### BLOK TEKS
■ ■ ■ ■ ■

Kalau kita amati seksama keadaan bayi pada saat lahirkan, maka akan kita saksikan, bahwa mereka dalam keadaan yang sangat lemah, dan serba tidak berdaya. Hampir seluruh hidup dan kehidupannya, hanya menggantungkan diri kepada orang lain. Mereka sangat memerlukan pertolongan dan bantuan dalam segala hal. kalau seandainya anak tersebut tidak diberi minum atau makan oleh ibunya maka ia pasti akan mati. Demikian pula kalau dia tidak diberi bimbingan atau pendidikan, baik pendidikan jasmani maupun pendidikan rohani yang berupa pendidikan intelek, susila, sosial, agama dan lain-lain, maka anak tersebut tidak akan dapat berbuat sesuatu. Dalam kaitannya dengan uraian di atas, maka tepat sekali apa yang dikemukakan oleh Emmanuel Kant bahwa manusia dapat menjadi manusia karena pendidikan.
Pernyataan tersebut mengandung pengertian, bahwa bilamana anak tidak mendapat pendidikan, maka mereka tidak akan sempurna hidupnya dan tidak akan dapat memenuhi fungsinya sebagai manusia yang berguna dalam hidup dan kehidupannya. Dengan kata lain hanya pendidikanlah yang dapat memanusiakan dan membudayakan manusia.
Agama merupakan kebutuhan manusia terhadap pedoman hidup yang dapat menunjukkan jalan ke arah kebahagiaan duniawi dan ukhrawi. Seperti yang disebutkan dalam Al-Qur’an surat Ar-Rum ayat 30 itu, manusia sejak lahir sudah membawa fitrah beragama. Karena adanya fitrah beragama itu maka manusia disebut homo divinas (makhluk berketuhanan) atau juga disebut homo religius (makhluk beragama) karena dengan adanya agama maka manusia akan mendapat ketenangan lahir dan batin.[31]
Mc. Nair dan Brown (1983) dalam penelitiannya menemukan bahwa dukungan orang tua berhubungan secara signifikan dengan sikap siswa. Begitu juga Zakiah Daradjat (1988) mengatakan bahwa sikap keagamaan merupakan perolehan dan bukan bawaan. Ia terbentuk melalui pengalaman langsung yang terjadi dalam hubungannya dengan unsur-unsur lingkungan materi dan sosial, misalnya rumah tenteram, orang tertentu, teman orang tua, jamaah dan sebagainya.

2.      Faktor-faktor yang Mempengaruhi Sikap Keberagamaan
Menurut Siti Partini, pembentukan dan perubahan sikap dipengaruhi oleh dua faktor, yaitu:
a.       Faktor internal, berupa kemampuan menyeleksi dan mengolah atau menganalisis pengaruh yang datang dari luar, termasuk di sini minat dan perhatian.
b.      Faktor eksternal, berupa faktor di luar dari individu yaitu pengaruh lingkungan yang diterima.
Dengan demikian walaupun sikap keagamaan bukan merupakan bawaan akan tetapi dalam pembentukan dan perubahannya ditentukan oleh faktor internal dan faktor eksternal individu.

■ ■ ■ ■ ■

### BAHAN SUMBER
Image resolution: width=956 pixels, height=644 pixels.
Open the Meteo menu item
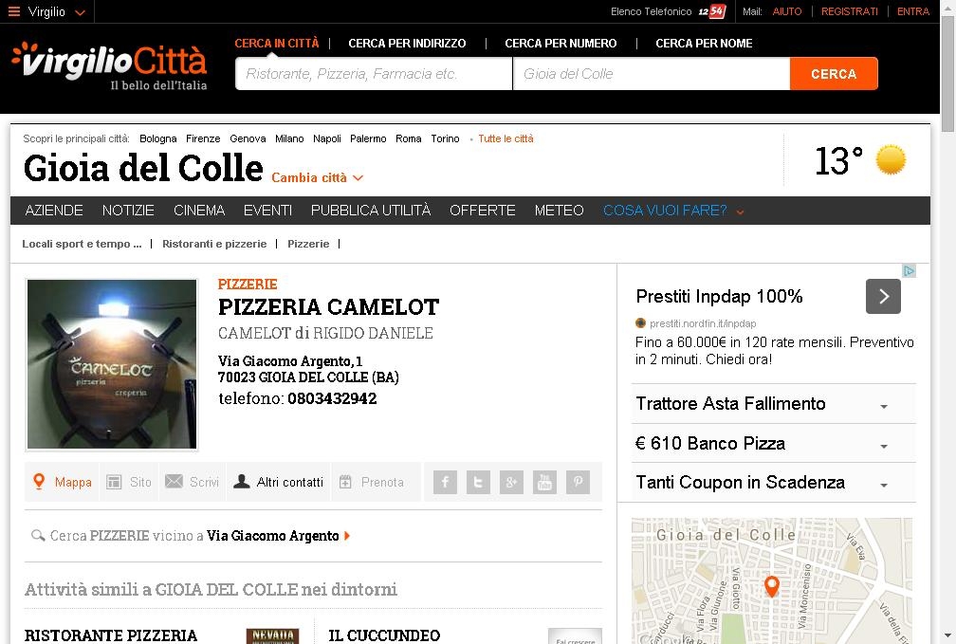560,211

■ ■ ■ ■ ■

### TUJUAN TUGAS
Kutip tanpa perubahan sebagian teks tentang pendidikan dan sikap keagamaan, dimulai dari kata-kata yang memuat "b.      Faktor eksternal, berupa" dan berhenti setelah "faktor eksternal individu.".

### JAWABAN LATIHAN
b.      Faktor eksternal, berupa faktor di luar dari individu yaitu pengaruh lingkungan yang diterima.
Dengan demikian walaupun sikap keagamaan bukan merupakan bawaan akan tetapi dalam pembentukan dan perubahannya ditentukan oleh faktor internal dan faktor eksternal individu.